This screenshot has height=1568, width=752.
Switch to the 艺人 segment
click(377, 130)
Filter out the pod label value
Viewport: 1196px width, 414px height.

------------

* **What the exercise asks**
Copy the data above in full, character for character.

* **Exercise solution**
This screenshot has height=1568, width=752.
Switch to the 艺人 segment
click(377, 130)
Filter out the pod label value
Viewport: 1196px width, 414px height.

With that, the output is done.